Exotic, rapidly rotating objects are of interest to astrophysicists. Polish astronomers are trying to obtain information about the physical conditions inside fast-rotating neutron stars. In a work published in The Astronomical Journal, they enriched the analysis with effects resulting from the phenomenon of gravitational darkening.
Neutron stars are one of the extreme objects in the universe. The density of matter inside them is twice the density of an atomic nucleus. Under such conditions, such exotic states as pions, kaons and even free quarks can appear in the star’s core. The star center may be in a hyperfluid state or superconducting. We are not able to obtain matter in such conditions as in the interior of neutron stars in any terrestrial laboratory. The only way to study it remains with astronomical observations. The created theoretical models describe the structure of the interior of a neutron star with the assumed properties and composition of the matter that forms it. A useful form of presenting these models for observational astronomy is the dependence of the radius of a neutron star on its mass. Therefore, determining the masses and rays for a few or a dozen stars and confronting them with the model predictions would allow the verification of theoretical assumptions about the properties of the matter inside a neutron star.

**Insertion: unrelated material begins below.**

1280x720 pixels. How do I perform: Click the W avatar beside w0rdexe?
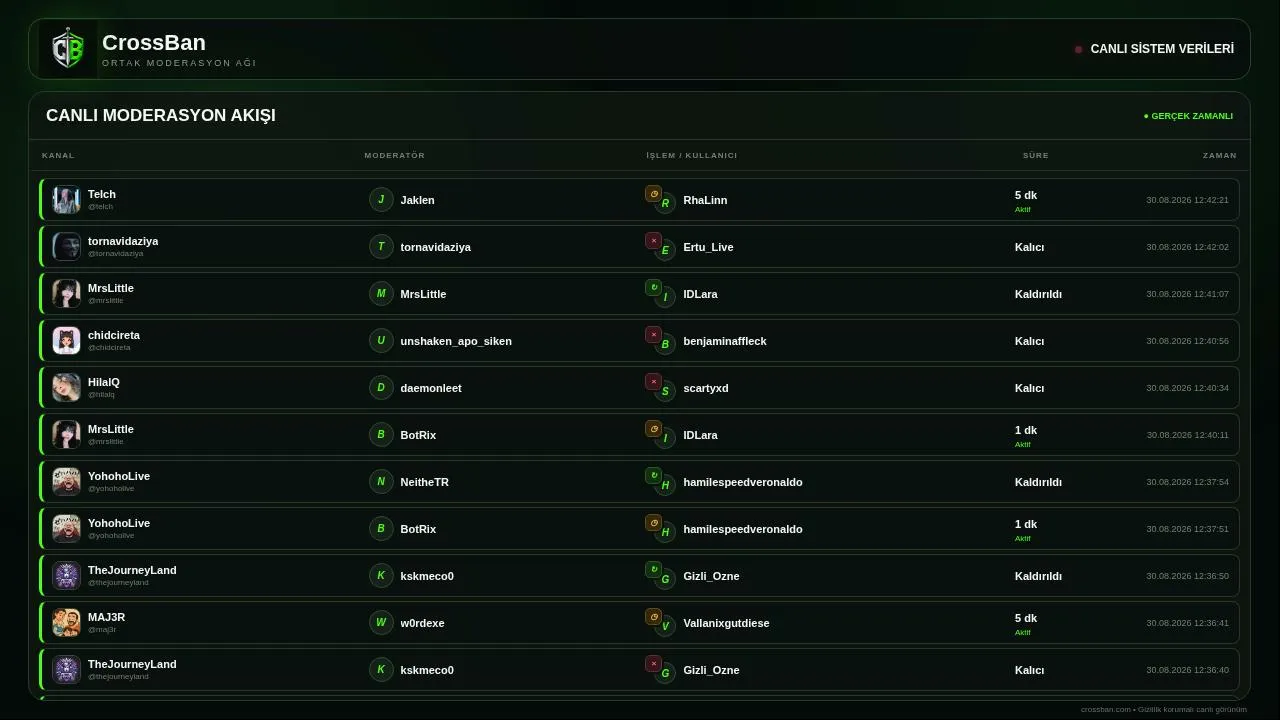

Polish team of astronomers and astrophysicists, including Ph.D. Agnieszka Majczyna (NCBJ), prof. Jerzy Madej (Astronomical Observatory of the University of Warsaw), prof. Agata Różańska (M. Copernicus Astronomical Center, Polish Academy of Sciences) and M.Sc. Mirosław Należyty, is carrying out a project aimed at determining the masses and rays of neutron stars. The method proposed by them is based on modeling the radiation spectra of neutron stars and matching them to the spectra of neutron stars observed in the X-ray range. The model they created – ATM24, takes into account many important effects, such as the scattering of photons by hot electrons (Compton scattering). Recently, the authors enriched the model with another important effect – gravitational darkening.
Gravitational darkening occurs in stars that are deformed both by tidal forces (in a binary star system) and by rotation. Neutron stars, although strongly bound by gravity, are deformed due to their rapid rotation, even up to a thousand revolutions per second. The rotating star resembles a rotational ellipsoid – a ball slightly flattened at the poles. Such a star shape causes a difference in the value of the gravitational acceleration, and thus the temperature, in particular areas on its surface. Such a star looks hotter when viewed from the pole where the gravity is greater than when viewed from the equatorial plane. In this class of objects, fast-rotating neutron stars are therefore good candidates for studying the effect of gravitational darkening. The effect of gravitational darkening has been known since 1924, but it was not taken into account in theoretical models of stellar atmospheres describing the spectral distribution of radiation. The widely accepted assumption of homogeneous gravity and temperature on the surface of a deformed star is only an approximation that the authors have abandoned in their work.
„We examined the effect of the gravitational darkening effect on the observed spectrum of a rapidly rotating, flattened neutron star” – says Agnieszka Majczyna Ph.D. from the NCBJ Astrophysics Department. „In our model of the radiation spectrum, we take into account contributions from regions with different values of temperature and gravitational acceleration on the surface of a neutron star as seen by a distant observer. The model grid calculated by us is the first of its kind in the world. Our research clearly shows that the gravitational darkening effect strongly influences the shape of the spectrum and should be included in realistic models of the atmospheres of rotating neutron stars”. Scientists are still working on refining the radiation spectra models of rotating neutron stars. „The next stage of our project will be to improve our proposed method for determining the mass and radius of a neutron star and to create an extensive grid of theoretical models of radiation spectra. The improved method of matching the calculated grid of models, applied to the current or future observed spectra, will allow for the imposition of restrictions on the properties of super-dense matter that occurs inside the neutron star” – adds Ph.D. Majczyna.
Original work: https://iopscience.iop.org/article/10.3847/1538-4357/ac426c/pdf
The figure shows the theoretical spectra of fast-rotating, flattened neutron stars (solid line) and non-rotating, spherical stars (dashed lines) obtained on the basis of the model for different assumed effective temperatures Teff = (1.00, 1.6, 2.20) × 107 K. The graph shows significant differences between the spectrum of rotating neutron stars and the spectrum of spherical stars.